** Given records follows **

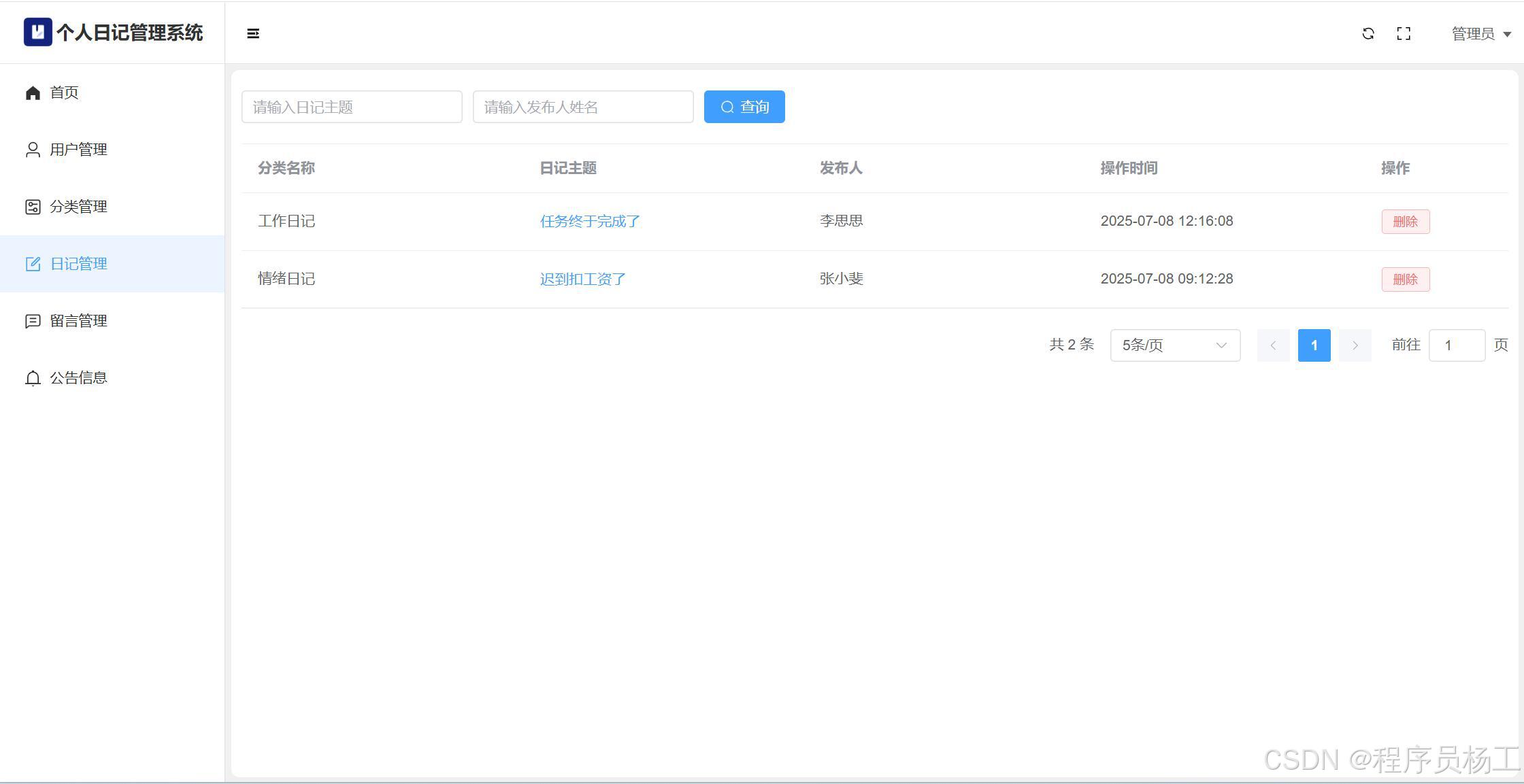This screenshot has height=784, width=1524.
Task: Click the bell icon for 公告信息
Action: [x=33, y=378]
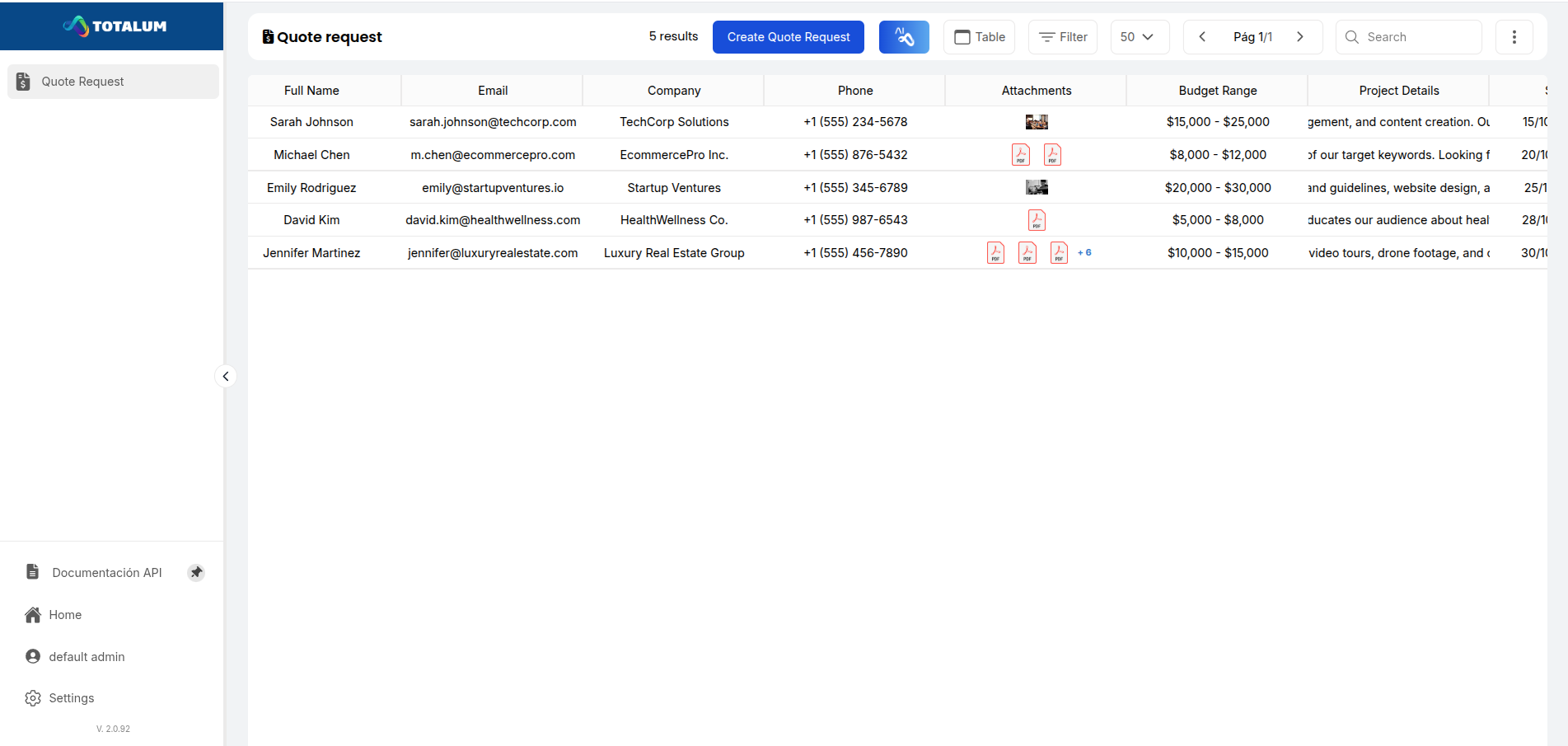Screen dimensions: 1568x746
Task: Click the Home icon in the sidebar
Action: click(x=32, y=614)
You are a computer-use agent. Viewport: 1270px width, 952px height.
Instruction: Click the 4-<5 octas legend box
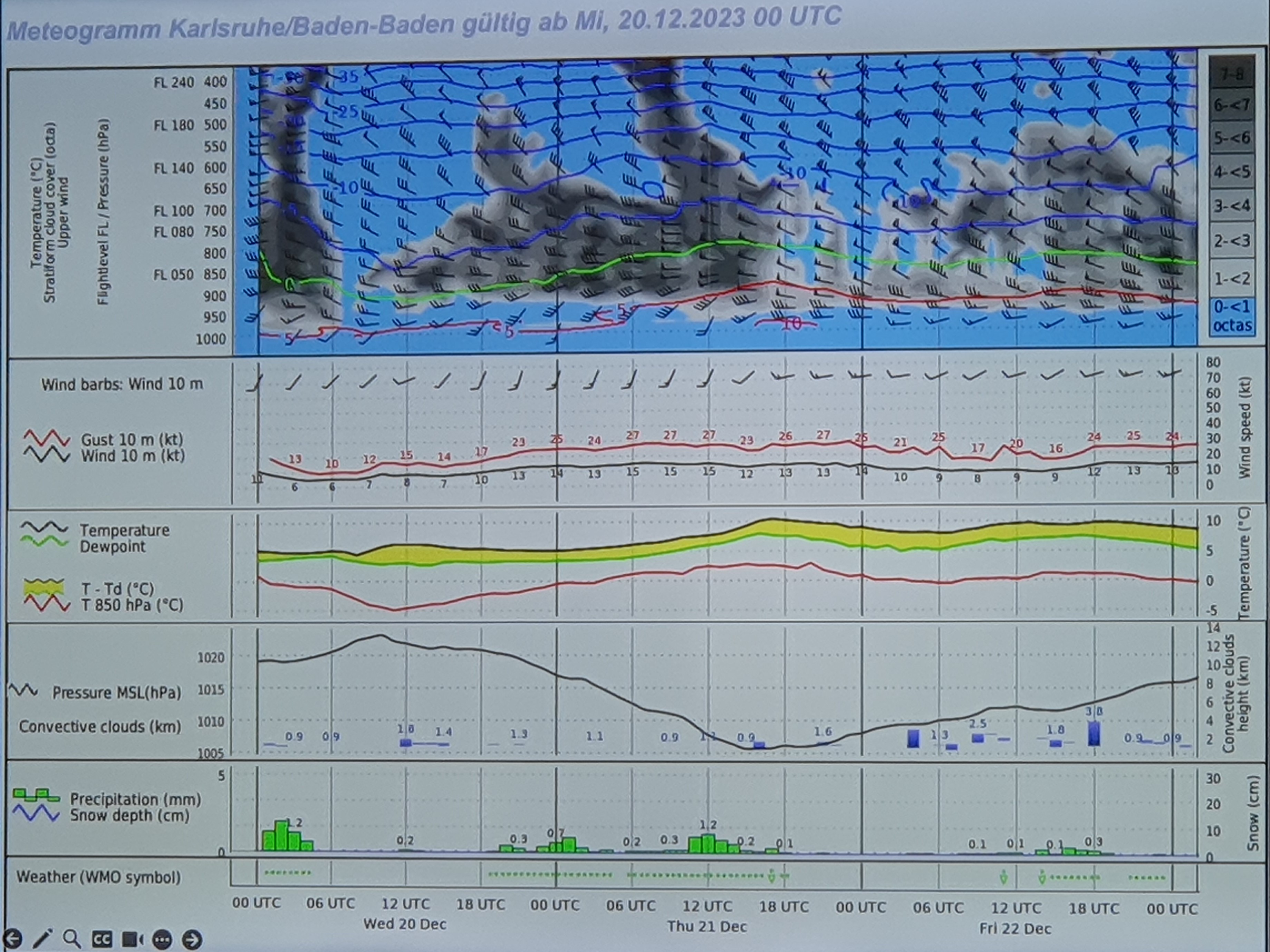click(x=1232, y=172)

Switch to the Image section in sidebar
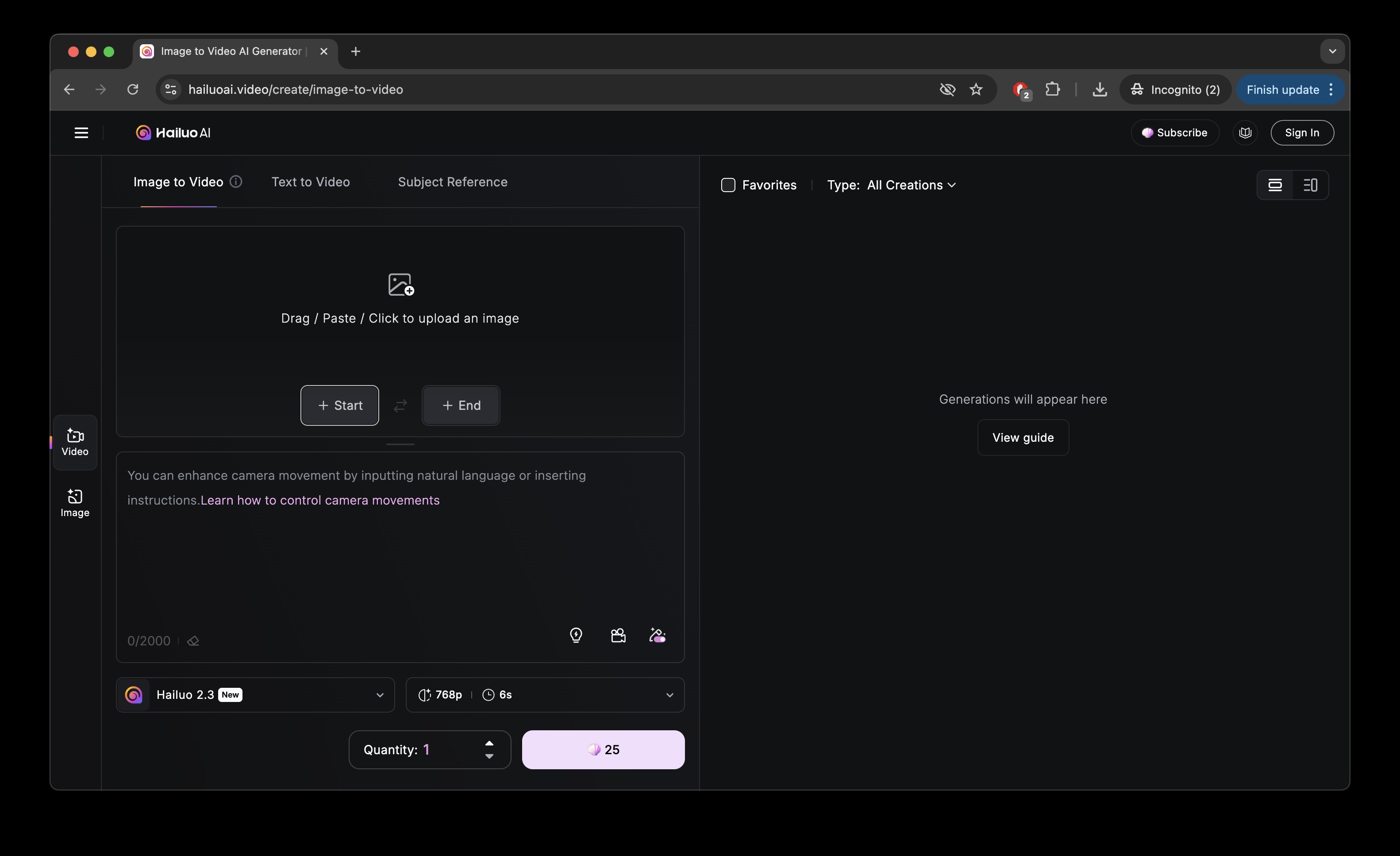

** End of Given records **

With the pictures left out, copy exactly the lines from the one containing "You are a computer-use" through the last line of the data.

You are a computer-use agent. Viewport: 1270px width, 952px height.
Instruction: Click the 4-<5 octas legend box
click(x=1232, y=172)

Switch to the Image section in sidebar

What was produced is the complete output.